ShillehTek LCD1602 16x2 LCD Display Module for Arduino Raspberry Pi DIY | ShillehTek Product Manual

Overview

The LCD1602 is a 16-character by 2-line character LCD module based on the industry-standard HD44780 controller. It is the de facto standard for adding a low-cost, low-power text display to Arduino, Raspberry Pi, ESP32, ESP8266, and PIC projects.

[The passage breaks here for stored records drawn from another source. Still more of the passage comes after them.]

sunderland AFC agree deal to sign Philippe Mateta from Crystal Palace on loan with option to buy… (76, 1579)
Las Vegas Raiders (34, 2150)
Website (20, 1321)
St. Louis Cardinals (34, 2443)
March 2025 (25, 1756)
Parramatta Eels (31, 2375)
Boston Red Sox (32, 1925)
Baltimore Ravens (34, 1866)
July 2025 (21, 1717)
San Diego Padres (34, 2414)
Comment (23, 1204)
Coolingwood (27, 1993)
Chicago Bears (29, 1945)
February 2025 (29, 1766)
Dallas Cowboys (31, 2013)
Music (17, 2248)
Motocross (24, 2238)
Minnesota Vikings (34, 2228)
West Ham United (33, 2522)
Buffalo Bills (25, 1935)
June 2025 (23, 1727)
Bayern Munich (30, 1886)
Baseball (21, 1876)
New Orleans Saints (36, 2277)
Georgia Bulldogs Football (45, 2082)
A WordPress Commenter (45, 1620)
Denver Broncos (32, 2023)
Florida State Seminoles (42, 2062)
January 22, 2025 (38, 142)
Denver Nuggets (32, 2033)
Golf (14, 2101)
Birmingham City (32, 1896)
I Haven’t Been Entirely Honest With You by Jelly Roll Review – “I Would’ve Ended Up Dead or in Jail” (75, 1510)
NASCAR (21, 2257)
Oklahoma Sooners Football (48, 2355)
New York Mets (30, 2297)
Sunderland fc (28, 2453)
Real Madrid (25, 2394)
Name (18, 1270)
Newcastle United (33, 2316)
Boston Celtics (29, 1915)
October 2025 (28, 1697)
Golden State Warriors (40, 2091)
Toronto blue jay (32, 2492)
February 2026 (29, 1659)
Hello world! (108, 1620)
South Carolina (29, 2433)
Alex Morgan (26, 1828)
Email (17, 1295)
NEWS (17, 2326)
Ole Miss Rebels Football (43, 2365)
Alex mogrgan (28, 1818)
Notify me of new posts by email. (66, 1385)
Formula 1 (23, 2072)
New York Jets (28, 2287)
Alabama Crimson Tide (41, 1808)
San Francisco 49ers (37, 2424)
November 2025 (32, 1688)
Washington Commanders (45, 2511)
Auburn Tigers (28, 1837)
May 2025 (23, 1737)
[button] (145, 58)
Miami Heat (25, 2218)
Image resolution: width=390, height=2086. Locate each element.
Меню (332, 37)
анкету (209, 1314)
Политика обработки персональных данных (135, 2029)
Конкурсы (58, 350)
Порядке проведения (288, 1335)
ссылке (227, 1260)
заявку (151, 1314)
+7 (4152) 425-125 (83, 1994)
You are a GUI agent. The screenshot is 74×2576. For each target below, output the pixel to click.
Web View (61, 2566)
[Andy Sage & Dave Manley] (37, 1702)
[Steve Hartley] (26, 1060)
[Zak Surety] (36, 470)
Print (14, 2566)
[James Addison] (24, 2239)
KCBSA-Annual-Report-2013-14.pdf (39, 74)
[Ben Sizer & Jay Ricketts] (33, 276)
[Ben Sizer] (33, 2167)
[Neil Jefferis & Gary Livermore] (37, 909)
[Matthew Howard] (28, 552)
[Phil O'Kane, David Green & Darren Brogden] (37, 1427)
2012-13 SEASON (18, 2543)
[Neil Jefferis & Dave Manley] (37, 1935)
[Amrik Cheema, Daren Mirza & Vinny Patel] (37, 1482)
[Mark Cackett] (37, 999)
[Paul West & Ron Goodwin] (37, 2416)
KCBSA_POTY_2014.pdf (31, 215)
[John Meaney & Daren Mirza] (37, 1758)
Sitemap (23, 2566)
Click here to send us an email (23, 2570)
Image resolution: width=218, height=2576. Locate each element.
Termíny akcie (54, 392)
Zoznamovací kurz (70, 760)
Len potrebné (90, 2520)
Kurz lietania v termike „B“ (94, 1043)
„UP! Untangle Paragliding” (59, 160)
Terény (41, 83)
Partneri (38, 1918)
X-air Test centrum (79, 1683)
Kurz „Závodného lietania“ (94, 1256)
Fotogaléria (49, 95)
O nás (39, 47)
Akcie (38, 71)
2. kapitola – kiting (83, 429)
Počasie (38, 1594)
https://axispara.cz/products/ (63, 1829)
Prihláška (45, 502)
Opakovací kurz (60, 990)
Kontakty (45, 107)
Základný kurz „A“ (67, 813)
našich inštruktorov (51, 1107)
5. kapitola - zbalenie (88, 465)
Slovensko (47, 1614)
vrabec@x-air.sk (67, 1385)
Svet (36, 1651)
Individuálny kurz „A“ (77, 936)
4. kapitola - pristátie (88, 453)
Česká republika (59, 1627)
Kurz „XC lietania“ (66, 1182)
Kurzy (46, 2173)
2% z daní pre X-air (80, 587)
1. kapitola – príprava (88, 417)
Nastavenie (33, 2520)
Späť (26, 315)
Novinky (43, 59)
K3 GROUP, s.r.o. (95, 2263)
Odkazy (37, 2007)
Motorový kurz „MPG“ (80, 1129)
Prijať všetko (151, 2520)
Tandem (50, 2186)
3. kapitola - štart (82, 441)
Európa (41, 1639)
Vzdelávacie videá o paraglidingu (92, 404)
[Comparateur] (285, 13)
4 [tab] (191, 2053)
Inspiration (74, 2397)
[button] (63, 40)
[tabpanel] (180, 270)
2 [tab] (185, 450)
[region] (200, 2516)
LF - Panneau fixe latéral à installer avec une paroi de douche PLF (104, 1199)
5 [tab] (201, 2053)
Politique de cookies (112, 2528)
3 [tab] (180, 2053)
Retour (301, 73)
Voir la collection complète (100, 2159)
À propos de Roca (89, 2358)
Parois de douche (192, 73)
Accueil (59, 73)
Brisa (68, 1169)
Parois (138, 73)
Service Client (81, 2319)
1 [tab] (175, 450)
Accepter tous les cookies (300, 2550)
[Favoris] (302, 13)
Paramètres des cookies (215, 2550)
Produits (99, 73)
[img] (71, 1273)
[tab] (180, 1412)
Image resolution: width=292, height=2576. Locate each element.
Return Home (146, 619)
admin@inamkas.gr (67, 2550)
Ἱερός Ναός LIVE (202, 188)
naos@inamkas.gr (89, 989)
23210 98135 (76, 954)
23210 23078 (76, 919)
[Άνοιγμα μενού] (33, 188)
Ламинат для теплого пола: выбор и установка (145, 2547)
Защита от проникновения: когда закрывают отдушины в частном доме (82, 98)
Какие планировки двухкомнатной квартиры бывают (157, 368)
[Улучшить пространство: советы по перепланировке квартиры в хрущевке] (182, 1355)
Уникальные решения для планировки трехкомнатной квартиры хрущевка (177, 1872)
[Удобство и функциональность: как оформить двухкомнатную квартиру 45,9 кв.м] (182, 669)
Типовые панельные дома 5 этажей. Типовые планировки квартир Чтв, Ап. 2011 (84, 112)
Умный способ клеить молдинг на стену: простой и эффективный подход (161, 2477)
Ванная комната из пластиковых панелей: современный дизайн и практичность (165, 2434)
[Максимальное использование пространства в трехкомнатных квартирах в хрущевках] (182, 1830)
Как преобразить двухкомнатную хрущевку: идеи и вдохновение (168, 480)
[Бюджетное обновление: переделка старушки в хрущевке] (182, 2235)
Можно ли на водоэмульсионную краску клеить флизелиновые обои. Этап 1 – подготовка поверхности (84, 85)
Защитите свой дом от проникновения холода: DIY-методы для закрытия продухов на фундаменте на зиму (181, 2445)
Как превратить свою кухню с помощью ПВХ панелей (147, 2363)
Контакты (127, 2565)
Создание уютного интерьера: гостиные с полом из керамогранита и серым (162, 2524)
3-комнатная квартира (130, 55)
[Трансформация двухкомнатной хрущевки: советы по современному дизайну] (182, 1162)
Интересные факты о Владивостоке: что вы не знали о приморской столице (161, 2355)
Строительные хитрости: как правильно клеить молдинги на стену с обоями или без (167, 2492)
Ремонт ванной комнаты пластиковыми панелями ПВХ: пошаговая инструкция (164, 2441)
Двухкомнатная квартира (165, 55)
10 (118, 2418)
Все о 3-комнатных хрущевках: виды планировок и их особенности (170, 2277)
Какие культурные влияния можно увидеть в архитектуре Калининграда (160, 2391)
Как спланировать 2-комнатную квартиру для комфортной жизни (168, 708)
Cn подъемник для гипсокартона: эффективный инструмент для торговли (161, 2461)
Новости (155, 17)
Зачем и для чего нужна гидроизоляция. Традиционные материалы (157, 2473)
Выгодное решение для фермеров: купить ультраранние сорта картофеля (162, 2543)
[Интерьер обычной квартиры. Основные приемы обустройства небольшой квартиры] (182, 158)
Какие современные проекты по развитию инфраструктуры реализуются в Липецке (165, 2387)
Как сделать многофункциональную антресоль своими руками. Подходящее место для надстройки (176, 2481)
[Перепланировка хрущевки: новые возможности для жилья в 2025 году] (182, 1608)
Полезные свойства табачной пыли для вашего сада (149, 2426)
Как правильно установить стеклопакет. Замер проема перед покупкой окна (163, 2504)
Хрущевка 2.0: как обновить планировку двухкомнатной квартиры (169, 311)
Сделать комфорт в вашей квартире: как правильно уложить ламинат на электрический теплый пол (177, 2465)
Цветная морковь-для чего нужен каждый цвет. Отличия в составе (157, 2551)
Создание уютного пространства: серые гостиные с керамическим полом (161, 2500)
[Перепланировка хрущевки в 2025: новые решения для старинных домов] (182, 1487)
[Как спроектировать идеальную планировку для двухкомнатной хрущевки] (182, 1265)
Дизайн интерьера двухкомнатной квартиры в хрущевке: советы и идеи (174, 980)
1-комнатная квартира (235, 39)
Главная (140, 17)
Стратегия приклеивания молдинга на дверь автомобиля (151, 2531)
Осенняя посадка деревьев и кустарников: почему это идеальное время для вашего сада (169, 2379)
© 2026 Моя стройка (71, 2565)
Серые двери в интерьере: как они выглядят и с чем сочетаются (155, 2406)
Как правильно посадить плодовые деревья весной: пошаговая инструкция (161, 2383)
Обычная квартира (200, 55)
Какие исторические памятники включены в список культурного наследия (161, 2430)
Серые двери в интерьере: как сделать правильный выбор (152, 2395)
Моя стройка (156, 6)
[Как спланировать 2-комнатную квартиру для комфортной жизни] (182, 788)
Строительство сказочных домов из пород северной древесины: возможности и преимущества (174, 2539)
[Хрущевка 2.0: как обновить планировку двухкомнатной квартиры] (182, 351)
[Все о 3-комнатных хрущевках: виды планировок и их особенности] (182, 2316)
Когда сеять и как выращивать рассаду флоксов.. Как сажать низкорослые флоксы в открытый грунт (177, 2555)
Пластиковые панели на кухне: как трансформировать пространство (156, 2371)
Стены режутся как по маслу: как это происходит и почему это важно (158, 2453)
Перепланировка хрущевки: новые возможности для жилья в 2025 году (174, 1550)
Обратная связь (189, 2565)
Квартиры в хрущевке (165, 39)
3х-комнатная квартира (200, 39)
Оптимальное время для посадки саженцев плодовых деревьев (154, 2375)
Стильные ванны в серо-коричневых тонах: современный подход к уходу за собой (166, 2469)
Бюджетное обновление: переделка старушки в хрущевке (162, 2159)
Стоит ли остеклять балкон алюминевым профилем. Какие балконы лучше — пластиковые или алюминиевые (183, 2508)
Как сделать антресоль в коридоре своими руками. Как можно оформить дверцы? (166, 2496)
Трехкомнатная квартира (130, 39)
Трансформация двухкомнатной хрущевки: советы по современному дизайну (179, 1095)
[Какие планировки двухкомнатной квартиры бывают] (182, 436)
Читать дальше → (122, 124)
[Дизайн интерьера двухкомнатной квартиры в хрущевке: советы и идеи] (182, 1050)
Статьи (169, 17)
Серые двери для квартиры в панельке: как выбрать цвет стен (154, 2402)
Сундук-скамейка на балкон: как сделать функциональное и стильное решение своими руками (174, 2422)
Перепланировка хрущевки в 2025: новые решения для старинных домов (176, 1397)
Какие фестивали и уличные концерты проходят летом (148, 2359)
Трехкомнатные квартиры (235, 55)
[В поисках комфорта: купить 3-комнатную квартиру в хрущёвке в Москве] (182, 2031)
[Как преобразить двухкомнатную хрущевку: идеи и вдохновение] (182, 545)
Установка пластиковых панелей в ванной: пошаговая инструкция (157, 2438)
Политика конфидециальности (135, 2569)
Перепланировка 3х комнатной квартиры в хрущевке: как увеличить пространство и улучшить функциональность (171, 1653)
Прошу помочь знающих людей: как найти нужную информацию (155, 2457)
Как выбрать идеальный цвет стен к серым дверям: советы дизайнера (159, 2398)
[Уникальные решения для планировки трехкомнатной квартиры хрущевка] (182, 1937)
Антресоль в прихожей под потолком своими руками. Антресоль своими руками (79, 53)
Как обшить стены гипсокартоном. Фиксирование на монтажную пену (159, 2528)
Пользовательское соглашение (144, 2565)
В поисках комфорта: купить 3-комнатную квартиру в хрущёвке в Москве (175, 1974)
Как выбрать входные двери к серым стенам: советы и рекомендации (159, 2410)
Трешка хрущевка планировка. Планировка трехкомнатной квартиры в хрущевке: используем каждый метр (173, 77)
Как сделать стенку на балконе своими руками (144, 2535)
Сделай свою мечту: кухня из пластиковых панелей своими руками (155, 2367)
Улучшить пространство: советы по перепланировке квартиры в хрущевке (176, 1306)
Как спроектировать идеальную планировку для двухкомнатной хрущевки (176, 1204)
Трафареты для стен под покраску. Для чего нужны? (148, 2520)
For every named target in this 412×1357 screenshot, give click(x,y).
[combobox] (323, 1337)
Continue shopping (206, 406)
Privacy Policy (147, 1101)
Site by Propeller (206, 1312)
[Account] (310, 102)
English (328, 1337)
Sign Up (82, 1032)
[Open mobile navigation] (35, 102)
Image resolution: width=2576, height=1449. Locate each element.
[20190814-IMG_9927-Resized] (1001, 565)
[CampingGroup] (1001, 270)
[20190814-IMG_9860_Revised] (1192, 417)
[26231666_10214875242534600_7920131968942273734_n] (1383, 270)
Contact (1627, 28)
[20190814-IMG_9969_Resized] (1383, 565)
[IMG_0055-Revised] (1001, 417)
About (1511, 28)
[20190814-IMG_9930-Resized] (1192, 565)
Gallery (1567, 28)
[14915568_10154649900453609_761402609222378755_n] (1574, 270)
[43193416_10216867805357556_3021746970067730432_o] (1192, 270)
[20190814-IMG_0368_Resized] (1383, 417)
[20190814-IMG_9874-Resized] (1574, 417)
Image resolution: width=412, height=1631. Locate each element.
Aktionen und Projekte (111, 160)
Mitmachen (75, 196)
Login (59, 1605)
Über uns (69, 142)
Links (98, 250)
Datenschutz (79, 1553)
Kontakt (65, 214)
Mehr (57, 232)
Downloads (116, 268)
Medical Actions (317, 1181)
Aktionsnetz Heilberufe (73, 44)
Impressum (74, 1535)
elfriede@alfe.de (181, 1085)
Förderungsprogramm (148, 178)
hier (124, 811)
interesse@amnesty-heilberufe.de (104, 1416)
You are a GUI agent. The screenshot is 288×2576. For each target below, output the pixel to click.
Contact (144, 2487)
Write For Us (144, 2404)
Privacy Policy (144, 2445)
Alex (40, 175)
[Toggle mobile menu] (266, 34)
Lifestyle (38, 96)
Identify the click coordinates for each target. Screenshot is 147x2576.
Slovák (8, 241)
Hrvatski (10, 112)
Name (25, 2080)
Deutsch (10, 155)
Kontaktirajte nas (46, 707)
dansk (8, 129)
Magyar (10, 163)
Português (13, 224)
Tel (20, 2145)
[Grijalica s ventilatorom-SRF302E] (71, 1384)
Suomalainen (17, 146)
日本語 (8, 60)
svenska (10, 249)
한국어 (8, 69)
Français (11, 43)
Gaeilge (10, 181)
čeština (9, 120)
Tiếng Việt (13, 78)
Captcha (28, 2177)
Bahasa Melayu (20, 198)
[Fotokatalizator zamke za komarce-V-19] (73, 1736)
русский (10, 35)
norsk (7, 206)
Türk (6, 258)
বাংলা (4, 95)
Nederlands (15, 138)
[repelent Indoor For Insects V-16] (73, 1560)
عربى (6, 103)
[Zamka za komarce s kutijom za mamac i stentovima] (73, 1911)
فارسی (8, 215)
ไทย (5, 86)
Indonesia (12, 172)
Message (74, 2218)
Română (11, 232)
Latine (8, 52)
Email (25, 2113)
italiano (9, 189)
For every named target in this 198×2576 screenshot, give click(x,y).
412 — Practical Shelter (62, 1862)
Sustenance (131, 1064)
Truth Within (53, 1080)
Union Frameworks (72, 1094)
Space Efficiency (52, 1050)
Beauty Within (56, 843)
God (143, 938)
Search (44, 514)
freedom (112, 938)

From bench multimeters to clocks, sensor readouts, and CNC controllers, this module has been the workhorse of hobbyist electronics for decades.

This module uses a 16-pin parallel interface and runs on a single 5V rail. It can be driven in 4-bit or 8-bit mode — most projects use 4-bit mode to save on GPIO. With the right backlight current and contrast trim, characters are crisp and readable in any indoor light.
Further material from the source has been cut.